Yair Carmon (Tel Aviv University)

April 19, 2023

Title and Abstract

Stochastic gradient descent without learning rate tuning

While stochastic optimization methods drive continual improvements in machine learning, choosing the optimization parameters—and particularly the learning rate (LR)—remains a difficulty. In this talk, I will describe our work on removing LR tuning from stochastic gradient descent (SGD), culminating in a tuning-free dynamic SGD step size formula, which we call Distance over Gradients (DoG).

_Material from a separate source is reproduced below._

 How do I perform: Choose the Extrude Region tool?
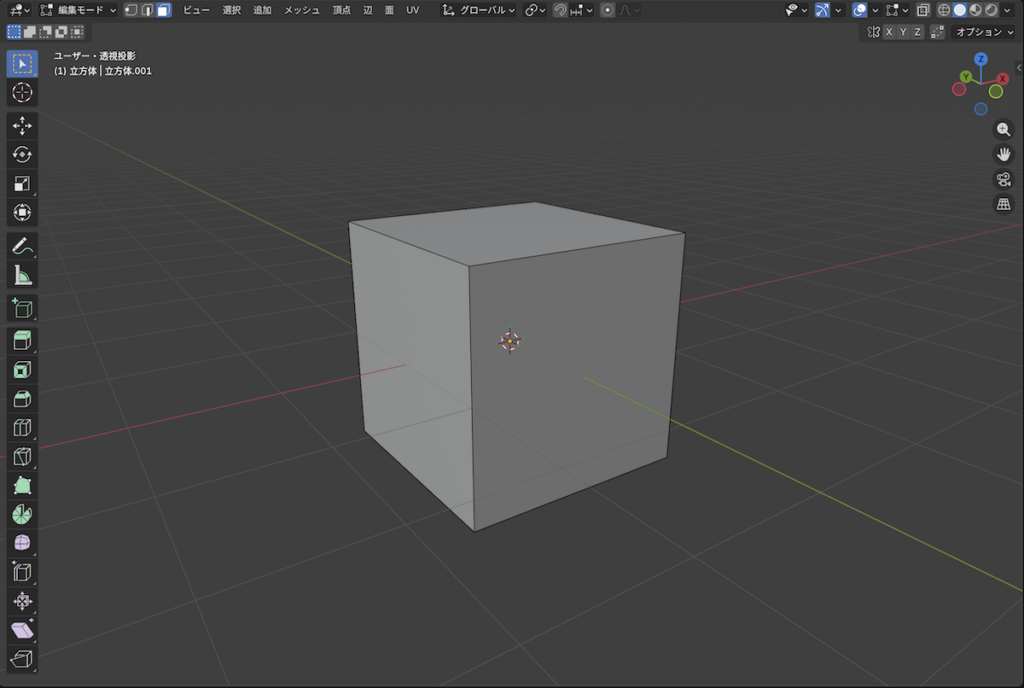22,340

We show that DoG removes the need to tune learning rate both theoretically (obtaining strong parameter-free convergence guarantees) and empirically (performing nearly as well as expensively-tuned SGD on neural network training tasks). Our developments rely on a novel certificate for the SGD step size choice, and strong time-uniform empirical-Bernstein-type concentration bounds.

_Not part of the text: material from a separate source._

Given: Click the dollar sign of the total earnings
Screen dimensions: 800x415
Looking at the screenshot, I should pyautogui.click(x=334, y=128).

Based on the following joint work with Maor Ivgi and Oliver Hinder:

Making SGD Parameter Free (https://arxiv.org/abs/2205.02160)
DoG is SGD’s Best Friend (https://arxiv.org/abs/2302.12022)

Bio

Yair Carmon is an assistant professor of computer science at Tel Aviv university. Yair received a PhD from Stanford University, advised by John Duchi and Aaron Sidford, and M.Sc. and B.Sc. degrees from the Technion. He works on the foundations of optimization and machine learning, focusing on questions about fundamental limits and robustness.